England have reached 400 just once in this series – in their famous triumph in Hyderabad in the opener – and what has been billed as an attack-minded mantra under this leadership has been questioned.

“The media name ‘Bazball’ – everyone says, ‘what is it?’ – in my opinion it’s wanting to be a better player,” Stokes said.

“In the face of defeat and failure, ‘Bazball’ will hopefully inspire people to become better players and become even better than what we are.

“I think we’ve done a lot of things right. One thing India have done is stay true to what makes them successful. We have done that but not been able to execute how we’d like to.

“Whenever we managed to wrestle back any type of momentum with the ball or bat, India were always able to then put it back on to us. That was where the Tests after the first one were won and lost.”

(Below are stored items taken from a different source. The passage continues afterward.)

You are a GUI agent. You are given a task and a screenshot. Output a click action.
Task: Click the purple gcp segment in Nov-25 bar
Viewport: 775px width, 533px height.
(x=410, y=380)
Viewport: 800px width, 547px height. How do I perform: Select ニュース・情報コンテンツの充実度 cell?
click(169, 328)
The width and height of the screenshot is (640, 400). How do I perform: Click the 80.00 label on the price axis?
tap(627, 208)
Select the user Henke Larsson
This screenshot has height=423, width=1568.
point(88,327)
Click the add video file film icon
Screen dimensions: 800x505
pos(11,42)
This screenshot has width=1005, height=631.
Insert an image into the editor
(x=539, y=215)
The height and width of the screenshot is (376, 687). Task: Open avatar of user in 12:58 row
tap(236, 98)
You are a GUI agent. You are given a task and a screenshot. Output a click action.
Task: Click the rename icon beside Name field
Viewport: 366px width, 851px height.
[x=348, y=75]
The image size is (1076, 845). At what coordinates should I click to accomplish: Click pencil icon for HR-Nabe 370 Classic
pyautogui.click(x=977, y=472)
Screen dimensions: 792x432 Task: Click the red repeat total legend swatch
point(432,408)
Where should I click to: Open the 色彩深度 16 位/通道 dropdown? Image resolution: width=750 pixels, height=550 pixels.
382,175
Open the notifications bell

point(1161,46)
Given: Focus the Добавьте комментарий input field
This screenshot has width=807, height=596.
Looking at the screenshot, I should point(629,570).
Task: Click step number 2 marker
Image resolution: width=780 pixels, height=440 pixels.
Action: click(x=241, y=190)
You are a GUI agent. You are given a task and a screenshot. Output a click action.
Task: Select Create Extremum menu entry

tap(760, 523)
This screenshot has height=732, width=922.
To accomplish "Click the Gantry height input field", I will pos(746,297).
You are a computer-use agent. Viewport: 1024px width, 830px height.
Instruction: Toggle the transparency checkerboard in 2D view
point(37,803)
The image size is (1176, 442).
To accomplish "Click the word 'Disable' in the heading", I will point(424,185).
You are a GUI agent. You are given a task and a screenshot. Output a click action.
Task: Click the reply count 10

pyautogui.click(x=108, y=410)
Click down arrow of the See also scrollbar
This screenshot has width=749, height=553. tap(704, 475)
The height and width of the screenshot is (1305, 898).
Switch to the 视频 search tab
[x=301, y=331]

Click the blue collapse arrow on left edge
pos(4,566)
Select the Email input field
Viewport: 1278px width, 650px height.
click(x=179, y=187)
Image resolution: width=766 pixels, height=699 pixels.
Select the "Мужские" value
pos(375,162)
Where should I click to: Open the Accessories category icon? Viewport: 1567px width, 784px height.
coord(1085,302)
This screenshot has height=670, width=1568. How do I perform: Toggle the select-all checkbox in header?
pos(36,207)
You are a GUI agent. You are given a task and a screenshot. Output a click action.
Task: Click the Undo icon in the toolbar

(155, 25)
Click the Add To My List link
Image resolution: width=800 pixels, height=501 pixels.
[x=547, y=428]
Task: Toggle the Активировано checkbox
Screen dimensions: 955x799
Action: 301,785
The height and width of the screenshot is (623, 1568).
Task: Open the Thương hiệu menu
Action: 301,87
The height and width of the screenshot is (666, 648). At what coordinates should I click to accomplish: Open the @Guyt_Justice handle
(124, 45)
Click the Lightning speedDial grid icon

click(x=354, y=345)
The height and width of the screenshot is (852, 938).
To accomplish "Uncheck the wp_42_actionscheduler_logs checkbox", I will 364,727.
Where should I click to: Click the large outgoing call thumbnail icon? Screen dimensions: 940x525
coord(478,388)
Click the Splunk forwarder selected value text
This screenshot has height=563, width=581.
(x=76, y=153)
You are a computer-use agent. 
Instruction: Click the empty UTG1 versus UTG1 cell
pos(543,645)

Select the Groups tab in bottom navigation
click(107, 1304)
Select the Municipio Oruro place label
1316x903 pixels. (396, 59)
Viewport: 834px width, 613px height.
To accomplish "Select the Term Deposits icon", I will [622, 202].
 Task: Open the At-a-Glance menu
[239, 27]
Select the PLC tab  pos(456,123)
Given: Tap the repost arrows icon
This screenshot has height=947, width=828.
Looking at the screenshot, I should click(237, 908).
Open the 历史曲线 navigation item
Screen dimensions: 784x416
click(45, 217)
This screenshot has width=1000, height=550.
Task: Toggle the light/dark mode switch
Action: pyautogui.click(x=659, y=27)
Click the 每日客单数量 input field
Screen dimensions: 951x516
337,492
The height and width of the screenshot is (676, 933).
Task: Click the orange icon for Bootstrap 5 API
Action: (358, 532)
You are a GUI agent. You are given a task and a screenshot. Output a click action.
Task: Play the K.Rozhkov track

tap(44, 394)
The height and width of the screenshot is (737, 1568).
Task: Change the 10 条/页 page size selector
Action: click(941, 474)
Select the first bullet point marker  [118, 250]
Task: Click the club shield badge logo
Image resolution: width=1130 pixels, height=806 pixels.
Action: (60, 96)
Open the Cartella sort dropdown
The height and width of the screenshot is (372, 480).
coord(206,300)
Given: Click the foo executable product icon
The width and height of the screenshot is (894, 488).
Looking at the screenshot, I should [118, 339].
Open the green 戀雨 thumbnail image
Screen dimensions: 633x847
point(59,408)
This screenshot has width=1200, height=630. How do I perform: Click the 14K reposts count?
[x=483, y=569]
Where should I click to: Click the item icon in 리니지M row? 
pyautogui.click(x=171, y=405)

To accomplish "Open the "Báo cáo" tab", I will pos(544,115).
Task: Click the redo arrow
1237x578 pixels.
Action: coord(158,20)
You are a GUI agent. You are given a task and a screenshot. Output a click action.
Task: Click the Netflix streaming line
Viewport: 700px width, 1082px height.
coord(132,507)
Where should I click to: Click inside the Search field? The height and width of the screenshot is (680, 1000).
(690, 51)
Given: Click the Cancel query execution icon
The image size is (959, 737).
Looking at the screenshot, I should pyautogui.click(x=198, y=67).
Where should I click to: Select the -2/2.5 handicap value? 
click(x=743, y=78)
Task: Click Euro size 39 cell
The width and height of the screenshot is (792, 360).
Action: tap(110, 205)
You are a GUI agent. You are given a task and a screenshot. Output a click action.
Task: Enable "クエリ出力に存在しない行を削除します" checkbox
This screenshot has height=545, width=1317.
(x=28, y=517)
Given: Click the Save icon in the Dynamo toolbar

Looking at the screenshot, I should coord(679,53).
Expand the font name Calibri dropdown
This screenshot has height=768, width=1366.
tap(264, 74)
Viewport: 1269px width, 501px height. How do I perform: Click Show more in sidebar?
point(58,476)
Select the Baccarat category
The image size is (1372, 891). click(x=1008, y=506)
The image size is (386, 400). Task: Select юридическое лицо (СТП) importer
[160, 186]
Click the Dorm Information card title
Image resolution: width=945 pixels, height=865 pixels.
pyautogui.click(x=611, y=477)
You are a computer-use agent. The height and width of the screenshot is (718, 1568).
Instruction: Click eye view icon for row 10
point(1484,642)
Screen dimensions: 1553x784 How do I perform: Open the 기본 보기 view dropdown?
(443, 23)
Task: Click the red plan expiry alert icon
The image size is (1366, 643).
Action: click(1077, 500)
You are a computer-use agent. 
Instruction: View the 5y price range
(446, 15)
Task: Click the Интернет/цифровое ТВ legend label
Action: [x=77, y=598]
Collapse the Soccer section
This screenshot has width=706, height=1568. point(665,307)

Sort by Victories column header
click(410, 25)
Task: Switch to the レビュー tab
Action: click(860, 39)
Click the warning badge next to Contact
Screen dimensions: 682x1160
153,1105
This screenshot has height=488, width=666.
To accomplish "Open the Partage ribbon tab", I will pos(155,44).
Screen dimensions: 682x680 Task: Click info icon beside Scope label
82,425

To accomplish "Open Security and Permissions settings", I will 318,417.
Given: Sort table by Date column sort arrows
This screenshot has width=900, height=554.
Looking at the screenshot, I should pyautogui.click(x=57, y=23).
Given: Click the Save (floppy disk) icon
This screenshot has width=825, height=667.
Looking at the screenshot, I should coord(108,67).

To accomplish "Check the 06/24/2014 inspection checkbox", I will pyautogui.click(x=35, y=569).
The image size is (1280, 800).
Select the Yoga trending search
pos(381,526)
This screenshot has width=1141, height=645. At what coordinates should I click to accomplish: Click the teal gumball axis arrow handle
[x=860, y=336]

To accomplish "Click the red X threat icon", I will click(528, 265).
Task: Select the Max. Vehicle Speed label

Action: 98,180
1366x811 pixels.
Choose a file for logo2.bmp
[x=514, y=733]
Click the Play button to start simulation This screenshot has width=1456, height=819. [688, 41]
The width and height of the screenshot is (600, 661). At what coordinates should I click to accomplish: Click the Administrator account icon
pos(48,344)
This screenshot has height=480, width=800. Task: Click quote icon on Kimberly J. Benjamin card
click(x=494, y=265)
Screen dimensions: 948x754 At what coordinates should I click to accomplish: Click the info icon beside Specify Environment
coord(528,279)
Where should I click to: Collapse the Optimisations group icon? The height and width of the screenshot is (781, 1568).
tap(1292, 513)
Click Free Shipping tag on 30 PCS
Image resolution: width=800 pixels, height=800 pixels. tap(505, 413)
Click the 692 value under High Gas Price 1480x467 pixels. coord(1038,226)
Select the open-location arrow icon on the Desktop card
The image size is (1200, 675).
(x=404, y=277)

Stokes, who played his 100th Test in Rajkot, refused to make any excuses at the end of an anticlimactic few months for England in all formats. As well as this defeat, they were knocked out of the Cricket World Cup at the group stage and lost both ODI and T20 series in the West Indies.

“If we we weren’t disappointed, if we weren’t frustrated at how the series has ended up, I don’t really know what other emotions you could have,” Stokes said.

“Use it as fuel. I always feel like I can’t work any harder, but I’ll come away from this tour and go home and work even harder than what I have done out here for the summer coming up.”

Anderson, with his father in the crowd, finally joined Muttiah Muralitharan and Shane Warne in the 700 club. The 41-year-old spent several months in the 690s but the moment came when Kuldeep Yadav hung out his bat and edged through to wicketkeeper Ben Foakes.

“He doesn’t play the game for the milestones, he plays for his team-mates and England,” Stokes added. “He’s just an unbelievable ambassador for the game and in particular fast bowling.

“If someone came up to me and said who should I emulate if I want to be a good fast bowler, the first name I’d say is Jimmy Anderson.”

Sir Alastair Cook and Steven Finn backed former team-mate James Anderson to keep chasing records after he claimed his 700th Test wicket during England’s series-ending loss to India at Dharamsala.

Anderson reached the milestone when he had Kuldeep Yadav caught behind by Ben Foakes at the start of day three of the fifth Test.

While England went on to be dismissed for 195 to lose by an innings and 64 runs in the final Test of the series, the plaudits rolled in for Anderson, who is the only seamer to reach the 700-wicket mark and has Shane Warne’s tally of 708 in his sights.

TNT Sports pundit Cook even joked the 41-year-old would have half an eye on the record 800-wicket haul of Sri Lankan great Muttiah Muralitharan.

Cook said: “You go to Dharamsala as a fan and see your side get drubbed but at least you can say you were there when the only seamer in Test history got to 700 wickets.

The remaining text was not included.